» **WHAT NEEDS TO BE DONE**: Rewrite the lines starting at the one containing "Task: Click the search" and ending at the one containing "Action: pyautogui.click(x=511, y=11)", replacing "magnifier" with "magnifying glass" and leaving everything else unchanged. Return only those lines.

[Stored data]
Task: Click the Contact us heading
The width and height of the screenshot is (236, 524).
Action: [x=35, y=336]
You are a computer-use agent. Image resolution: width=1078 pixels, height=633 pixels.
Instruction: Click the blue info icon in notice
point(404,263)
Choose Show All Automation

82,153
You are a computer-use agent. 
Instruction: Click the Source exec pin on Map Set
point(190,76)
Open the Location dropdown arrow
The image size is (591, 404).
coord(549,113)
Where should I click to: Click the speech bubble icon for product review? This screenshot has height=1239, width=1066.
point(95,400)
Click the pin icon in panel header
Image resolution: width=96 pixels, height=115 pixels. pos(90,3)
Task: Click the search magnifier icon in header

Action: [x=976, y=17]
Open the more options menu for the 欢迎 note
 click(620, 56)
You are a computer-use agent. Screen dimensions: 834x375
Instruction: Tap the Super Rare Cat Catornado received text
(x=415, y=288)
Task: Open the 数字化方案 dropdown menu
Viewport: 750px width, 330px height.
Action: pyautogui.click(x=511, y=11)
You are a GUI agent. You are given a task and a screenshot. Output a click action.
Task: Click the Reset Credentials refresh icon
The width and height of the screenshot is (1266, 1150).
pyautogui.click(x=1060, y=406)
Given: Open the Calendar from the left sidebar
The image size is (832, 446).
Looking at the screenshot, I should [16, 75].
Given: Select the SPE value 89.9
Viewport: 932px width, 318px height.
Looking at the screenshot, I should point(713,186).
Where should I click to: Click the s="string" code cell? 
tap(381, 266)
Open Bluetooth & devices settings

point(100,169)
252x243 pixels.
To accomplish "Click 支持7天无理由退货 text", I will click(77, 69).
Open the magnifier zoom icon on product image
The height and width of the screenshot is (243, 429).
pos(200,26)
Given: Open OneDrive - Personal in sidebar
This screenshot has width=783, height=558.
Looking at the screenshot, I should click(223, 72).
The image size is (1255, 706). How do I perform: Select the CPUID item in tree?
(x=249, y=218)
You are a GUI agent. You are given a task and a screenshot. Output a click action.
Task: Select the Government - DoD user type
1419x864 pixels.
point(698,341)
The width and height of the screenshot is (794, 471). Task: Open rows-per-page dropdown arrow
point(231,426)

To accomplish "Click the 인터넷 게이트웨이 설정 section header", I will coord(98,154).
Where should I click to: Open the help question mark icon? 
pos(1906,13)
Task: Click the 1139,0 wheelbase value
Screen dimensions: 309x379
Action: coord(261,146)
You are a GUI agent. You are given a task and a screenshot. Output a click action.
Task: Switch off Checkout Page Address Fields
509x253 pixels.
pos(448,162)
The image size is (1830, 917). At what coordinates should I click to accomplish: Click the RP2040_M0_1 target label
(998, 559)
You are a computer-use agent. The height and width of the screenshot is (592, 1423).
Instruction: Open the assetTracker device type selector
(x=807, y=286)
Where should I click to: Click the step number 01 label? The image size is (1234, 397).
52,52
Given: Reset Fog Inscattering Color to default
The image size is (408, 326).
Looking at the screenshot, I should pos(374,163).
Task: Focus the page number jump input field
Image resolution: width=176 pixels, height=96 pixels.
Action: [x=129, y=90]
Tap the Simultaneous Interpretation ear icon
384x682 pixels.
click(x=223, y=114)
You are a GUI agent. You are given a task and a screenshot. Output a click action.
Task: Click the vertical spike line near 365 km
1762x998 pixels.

» **FINAL ANSWER**:
Task: Click the search magnifying glass icon in header

Action: [x=976, y=17]
Open the more options menu for the 欢迎 note
 click(620, 56)
You are a computer-use agent. Screen dimensions: 834x375
Instruction: Tap the Super Rare Cat Catornado received text
(x=415, y=288)
Task: Open the 数字化方案 dropdown menu
Viewport: 750px width, 330px height.
Action: pyautogui.click(x=511, y=11)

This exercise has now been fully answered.